OECD-Bericht bestätigt: Keinesfalls an der Bildung sparen!
(Berlin) - Angesichts der deutlichen Unterfinanzierung des deutschen Bildungswesens hat der DPhV-Bundesvorsitzende, Heinz-Peter Meidinger, die Kritik des heute (8. September 2009) vorgelegten OECD-Berichtes "Education at a Glance 2009" als berechtigte Rüge gewertet.
"Gerade in Zeiten der Finanzkrise muss Deutschland alles tun, um das Bildungsniveau möglichst hoch zu halten. Sparen auf Kosten der Schulen muss tabu sein", sagte Meidinger.

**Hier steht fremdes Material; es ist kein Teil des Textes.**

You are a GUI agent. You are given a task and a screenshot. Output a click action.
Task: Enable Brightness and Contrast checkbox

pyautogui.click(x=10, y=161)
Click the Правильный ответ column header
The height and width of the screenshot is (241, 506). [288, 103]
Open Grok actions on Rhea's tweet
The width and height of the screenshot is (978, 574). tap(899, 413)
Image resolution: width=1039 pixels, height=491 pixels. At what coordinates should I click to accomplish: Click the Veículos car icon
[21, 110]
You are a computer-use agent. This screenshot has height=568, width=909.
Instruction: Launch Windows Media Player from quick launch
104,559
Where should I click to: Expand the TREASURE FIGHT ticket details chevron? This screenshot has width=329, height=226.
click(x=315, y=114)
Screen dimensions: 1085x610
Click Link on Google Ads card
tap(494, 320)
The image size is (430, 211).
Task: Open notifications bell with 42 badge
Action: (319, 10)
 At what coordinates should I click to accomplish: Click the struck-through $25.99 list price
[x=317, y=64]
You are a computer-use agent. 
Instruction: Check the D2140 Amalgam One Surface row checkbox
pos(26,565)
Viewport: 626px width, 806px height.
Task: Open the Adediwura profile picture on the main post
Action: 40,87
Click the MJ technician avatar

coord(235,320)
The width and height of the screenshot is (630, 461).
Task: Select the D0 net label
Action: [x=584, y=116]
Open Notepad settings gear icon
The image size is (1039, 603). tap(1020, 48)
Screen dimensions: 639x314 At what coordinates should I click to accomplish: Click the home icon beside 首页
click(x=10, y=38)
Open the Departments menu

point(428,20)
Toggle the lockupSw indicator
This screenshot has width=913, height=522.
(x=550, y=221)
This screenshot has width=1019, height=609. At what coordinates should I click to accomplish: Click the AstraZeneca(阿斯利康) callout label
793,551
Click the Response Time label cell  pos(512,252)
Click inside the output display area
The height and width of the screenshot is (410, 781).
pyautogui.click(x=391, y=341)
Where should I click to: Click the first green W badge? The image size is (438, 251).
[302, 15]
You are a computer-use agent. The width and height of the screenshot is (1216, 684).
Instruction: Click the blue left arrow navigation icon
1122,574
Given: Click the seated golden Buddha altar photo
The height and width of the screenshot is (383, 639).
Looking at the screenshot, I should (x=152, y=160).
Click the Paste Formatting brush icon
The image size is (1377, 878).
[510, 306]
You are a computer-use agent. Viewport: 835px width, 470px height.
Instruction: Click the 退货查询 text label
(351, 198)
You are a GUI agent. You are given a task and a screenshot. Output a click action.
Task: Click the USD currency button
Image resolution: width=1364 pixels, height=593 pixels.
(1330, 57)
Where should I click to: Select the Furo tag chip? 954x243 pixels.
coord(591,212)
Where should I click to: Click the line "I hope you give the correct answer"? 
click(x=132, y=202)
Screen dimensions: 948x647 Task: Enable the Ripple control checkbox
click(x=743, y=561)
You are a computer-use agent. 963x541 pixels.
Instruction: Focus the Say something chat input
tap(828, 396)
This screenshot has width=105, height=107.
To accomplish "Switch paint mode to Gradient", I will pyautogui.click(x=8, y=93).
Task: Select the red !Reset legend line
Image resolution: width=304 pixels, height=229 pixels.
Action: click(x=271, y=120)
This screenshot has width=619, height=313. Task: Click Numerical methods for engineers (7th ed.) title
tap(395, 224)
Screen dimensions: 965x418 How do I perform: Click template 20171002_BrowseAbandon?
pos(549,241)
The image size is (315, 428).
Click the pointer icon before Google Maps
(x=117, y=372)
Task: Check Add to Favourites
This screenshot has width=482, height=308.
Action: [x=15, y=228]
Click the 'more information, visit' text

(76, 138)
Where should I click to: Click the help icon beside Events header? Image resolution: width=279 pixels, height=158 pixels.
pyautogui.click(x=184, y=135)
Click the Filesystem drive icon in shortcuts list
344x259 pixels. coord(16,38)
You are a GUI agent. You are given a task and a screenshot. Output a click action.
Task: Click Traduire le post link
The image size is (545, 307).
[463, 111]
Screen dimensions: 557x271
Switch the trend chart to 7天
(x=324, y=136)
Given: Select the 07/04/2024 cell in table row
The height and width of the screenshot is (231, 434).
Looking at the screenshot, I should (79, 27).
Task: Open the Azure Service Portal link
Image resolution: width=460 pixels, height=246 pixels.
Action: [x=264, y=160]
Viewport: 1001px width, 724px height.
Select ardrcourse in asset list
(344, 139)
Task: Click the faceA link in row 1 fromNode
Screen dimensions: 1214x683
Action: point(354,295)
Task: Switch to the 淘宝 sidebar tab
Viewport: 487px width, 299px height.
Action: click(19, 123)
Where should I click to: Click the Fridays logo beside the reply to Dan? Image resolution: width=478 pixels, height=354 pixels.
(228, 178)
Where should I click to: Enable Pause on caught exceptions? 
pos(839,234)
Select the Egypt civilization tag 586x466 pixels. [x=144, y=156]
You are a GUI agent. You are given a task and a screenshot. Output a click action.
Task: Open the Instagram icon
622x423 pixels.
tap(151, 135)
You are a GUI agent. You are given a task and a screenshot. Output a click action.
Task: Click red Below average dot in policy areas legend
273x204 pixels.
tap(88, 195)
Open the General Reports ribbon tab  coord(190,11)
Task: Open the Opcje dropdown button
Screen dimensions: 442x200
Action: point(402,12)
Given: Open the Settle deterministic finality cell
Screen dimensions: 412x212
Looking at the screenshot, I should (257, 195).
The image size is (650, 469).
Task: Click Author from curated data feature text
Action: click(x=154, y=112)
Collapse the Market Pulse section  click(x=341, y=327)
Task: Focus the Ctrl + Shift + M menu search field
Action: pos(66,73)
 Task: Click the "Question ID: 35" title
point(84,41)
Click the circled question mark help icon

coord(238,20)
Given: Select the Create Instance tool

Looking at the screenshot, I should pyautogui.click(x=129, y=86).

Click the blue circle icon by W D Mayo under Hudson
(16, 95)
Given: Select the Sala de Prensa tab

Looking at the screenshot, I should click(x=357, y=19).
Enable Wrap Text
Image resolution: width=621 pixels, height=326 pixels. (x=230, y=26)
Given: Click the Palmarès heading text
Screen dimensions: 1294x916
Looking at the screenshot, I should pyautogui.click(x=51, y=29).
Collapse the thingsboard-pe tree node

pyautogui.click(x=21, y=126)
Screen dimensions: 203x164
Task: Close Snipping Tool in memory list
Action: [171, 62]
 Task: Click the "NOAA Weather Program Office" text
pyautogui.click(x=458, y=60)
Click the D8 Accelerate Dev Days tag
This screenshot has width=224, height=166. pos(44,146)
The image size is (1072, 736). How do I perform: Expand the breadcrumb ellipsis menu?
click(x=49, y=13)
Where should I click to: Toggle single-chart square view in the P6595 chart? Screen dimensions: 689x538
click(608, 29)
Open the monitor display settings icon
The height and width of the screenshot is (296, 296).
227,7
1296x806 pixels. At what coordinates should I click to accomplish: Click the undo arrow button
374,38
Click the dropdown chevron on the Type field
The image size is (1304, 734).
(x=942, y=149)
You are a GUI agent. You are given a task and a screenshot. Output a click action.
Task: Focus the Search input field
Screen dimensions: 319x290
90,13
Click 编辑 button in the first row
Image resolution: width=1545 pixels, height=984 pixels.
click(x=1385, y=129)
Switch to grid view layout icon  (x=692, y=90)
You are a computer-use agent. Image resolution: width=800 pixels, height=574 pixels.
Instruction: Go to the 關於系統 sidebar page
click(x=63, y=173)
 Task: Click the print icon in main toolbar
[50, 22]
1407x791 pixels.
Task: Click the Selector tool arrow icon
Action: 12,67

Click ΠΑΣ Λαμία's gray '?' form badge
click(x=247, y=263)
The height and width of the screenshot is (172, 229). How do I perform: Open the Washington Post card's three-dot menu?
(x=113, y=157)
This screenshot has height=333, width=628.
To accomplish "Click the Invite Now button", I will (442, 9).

Die Aufforderung der OECD, die Studentenquoten in Deutschland zu erhöhen, bezeichnete der DPhV-Vorsitzende als zu wenig differenziert. Viele Hochschulabsolventen geisteswissenschaftlicher Fächer fänden schon heute nur schwer eine adäquate, ihrer akademischen Ausbildung entsprechende Beschäftigung, während in den Naturwissenschaften nach wie vor Studenten fehlten. Es sei auch falsch, die Studierquoten verschiedener Länder pauschal miteinander zu vergleichen, da beispielsweise in der Türkei Bildungseinrichtungen zu Hochschulen gezählt würden, die in Deutschland als Berufsakademien oder Fachschulen firmierten.